裏のおとぎ話 “Roterra Extreme”

おとぎ話とは主役のために舗装された物語である。悪役に順路は示されない。

それぞれの面に異なる地面が描かれた正六面体のブロックが連なる盤面で、ブロックを回し道を繋ぎ主人公をゴールまで導くパズル “Roterra” の続編。
前作の主人公は王の謀略により国を追われた姫様で、彼女が女王として王冠を戴くまでの物語だったが、今作の主人公は前作における悪役だった王であり、物語は女王の戴冠直後から始まる王の逃亡記となっている。

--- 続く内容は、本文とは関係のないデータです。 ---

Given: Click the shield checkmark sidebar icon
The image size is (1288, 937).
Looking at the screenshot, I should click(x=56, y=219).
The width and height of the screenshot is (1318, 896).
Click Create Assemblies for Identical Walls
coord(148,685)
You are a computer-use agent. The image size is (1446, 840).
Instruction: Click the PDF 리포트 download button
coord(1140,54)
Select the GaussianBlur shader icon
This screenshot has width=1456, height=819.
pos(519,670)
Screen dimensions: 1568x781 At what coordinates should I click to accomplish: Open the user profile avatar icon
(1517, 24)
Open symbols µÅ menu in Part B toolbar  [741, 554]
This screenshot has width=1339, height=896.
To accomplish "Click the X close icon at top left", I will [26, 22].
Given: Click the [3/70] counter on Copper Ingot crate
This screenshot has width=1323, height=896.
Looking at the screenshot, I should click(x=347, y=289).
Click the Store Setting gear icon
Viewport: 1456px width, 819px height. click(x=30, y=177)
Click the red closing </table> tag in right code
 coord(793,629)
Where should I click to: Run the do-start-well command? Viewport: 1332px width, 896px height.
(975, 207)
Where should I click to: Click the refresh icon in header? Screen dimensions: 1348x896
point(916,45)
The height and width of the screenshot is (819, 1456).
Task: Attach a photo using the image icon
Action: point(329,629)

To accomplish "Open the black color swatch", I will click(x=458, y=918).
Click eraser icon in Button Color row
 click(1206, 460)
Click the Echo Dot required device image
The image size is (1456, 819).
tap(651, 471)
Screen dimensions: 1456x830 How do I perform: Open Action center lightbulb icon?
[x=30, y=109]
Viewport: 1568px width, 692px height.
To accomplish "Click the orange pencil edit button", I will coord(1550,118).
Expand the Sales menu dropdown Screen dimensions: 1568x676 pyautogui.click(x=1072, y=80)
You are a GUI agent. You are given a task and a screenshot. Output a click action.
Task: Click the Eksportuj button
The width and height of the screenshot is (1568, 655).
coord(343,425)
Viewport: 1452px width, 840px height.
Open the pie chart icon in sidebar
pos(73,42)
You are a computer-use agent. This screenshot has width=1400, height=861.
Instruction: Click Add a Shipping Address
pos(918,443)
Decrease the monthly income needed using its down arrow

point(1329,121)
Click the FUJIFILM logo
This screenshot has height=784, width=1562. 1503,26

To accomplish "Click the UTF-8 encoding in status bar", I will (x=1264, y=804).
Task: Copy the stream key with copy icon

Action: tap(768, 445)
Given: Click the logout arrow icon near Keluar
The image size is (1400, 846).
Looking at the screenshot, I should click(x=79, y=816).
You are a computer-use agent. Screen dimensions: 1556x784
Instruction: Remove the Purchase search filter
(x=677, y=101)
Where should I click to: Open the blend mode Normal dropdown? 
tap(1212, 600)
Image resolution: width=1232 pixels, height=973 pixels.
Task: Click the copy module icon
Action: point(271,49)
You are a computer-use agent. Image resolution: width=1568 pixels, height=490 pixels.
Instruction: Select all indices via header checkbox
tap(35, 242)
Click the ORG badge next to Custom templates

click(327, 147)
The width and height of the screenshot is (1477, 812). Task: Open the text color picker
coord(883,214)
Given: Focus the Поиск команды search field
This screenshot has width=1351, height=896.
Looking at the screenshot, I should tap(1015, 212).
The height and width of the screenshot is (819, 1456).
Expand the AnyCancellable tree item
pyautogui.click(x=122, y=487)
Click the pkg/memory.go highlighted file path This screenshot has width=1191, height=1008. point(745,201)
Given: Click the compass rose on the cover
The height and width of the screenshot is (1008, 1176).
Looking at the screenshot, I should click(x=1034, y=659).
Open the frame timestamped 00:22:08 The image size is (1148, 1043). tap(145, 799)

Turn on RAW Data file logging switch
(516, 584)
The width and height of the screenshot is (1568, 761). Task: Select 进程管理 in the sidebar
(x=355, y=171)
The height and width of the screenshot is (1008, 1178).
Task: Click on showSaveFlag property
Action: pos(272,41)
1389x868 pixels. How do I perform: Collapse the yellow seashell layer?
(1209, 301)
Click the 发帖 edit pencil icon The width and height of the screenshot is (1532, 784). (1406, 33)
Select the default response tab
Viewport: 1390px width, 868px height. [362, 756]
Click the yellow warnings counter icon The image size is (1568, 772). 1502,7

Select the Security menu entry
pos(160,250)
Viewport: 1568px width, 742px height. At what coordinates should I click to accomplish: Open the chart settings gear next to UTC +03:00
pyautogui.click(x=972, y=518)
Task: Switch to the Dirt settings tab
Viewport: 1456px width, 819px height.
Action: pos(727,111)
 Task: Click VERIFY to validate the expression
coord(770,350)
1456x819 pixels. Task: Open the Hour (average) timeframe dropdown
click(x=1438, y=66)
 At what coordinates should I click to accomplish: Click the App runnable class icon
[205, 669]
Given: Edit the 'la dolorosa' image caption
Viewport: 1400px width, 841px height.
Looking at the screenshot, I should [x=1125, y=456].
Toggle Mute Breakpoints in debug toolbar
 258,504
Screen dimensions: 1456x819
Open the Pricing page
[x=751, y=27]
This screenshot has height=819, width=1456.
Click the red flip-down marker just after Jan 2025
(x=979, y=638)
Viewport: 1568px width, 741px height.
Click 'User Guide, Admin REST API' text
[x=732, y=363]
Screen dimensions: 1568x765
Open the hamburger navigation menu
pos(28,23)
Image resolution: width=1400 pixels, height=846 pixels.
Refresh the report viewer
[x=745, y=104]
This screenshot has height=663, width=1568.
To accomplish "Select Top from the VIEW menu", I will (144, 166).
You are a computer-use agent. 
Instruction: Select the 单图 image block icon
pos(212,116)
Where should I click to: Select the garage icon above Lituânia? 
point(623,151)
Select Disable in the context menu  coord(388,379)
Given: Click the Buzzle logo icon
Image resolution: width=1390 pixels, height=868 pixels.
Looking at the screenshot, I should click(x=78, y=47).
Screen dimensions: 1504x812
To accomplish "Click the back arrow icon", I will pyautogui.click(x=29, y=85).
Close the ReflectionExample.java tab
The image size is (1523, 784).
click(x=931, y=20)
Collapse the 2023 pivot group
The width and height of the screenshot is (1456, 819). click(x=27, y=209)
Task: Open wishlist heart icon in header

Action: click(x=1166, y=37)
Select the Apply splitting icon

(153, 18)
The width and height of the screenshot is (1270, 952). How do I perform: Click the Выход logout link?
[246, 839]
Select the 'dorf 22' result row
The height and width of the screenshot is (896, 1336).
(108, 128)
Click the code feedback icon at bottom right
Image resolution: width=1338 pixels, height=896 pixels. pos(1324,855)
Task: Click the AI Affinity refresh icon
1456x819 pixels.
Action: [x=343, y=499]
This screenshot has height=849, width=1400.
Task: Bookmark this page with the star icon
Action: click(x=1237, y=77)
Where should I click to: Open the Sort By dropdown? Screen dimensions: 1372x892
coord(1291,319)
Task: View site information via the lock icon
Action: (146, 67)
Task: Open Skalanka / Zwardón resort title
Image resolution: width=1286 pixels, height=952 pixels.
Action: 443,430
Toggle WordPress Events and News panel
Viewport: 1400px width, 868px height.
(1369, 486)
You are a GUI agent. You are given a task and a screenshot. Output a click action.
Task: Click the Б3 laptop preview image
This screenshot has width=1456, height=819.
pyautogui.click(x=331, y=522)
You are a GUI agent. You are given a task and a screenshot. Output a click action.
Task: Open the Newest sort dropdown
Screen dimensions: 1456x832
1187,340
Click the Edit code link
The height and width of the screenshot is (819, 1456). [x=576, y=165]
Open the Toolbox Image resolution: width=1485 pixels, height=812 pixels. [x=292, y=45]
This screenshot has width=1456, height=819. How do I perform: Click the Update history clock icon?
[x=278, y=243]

パズルのルールやギミックは前作とほとんど同じである。違いといえば鍵と錠前が追加された程度だろうか。
今作はExtremeと冠するだけあって純粋な高難易度問題集となっている。全20ステージだった前作に対して今作は全10ステージと見かけこそ半分だが、区分けされた一つ一つの盤面のサイズは総じて大きくなり、また一つ一つのステージは長大になっている。チュートリアルからして複数人での協力やスイッチによる盤面の切り替えを要求されるほどなので、簡単な問題で息つく暇はない。

しかしながら、難易度の上げ方として解決すべき事柄を増やしねじることよりも、一目で確認させないことで対応関係を隠すようなやり方が目立っていたのが残念だった。俯瞰不可能なほどに盤面のサイズをいたずらに拡大したり、ギミックで作動するブロックが遠く離れていてどう変わるかの確認に移動が必要だったりなど、パズルをやる前にまるで対応関係の神経衰弱をやらされているかのようである。
このパズルにおいて盤面が広すぎるというのは深刻な問題で、作動に指定のブロックの上にいなければならないギミックなどは複数設置されているとただでさえ往来が多くテンポが悪いのに、移動距離が長くなればさらに悪化してしまう。
また、広い盤面の中に脇道のような形で正解の道を作り、ギミックを駆使して辿り着けるような場所を行き止まりにしてしまったりなど、どこを目指せばいいかすらも隠されることがある始末で、パズルを解いているというよりも、探し物をさせられているかのように感じてしまう。

解決すべき事柄が整列しすぎていて半ば一本道だった前作から比べれば、今作は少なくとも単調ではなかった。だがパズルのピースを互いに遠く離れ離れにし過ぎてしまった今作は、目的をもって何かを目指している感覚が薄く、歯応えこそあれど達成感に結びつかなかった。
最低限どこを目指すべきかだけは明確であってほしかった。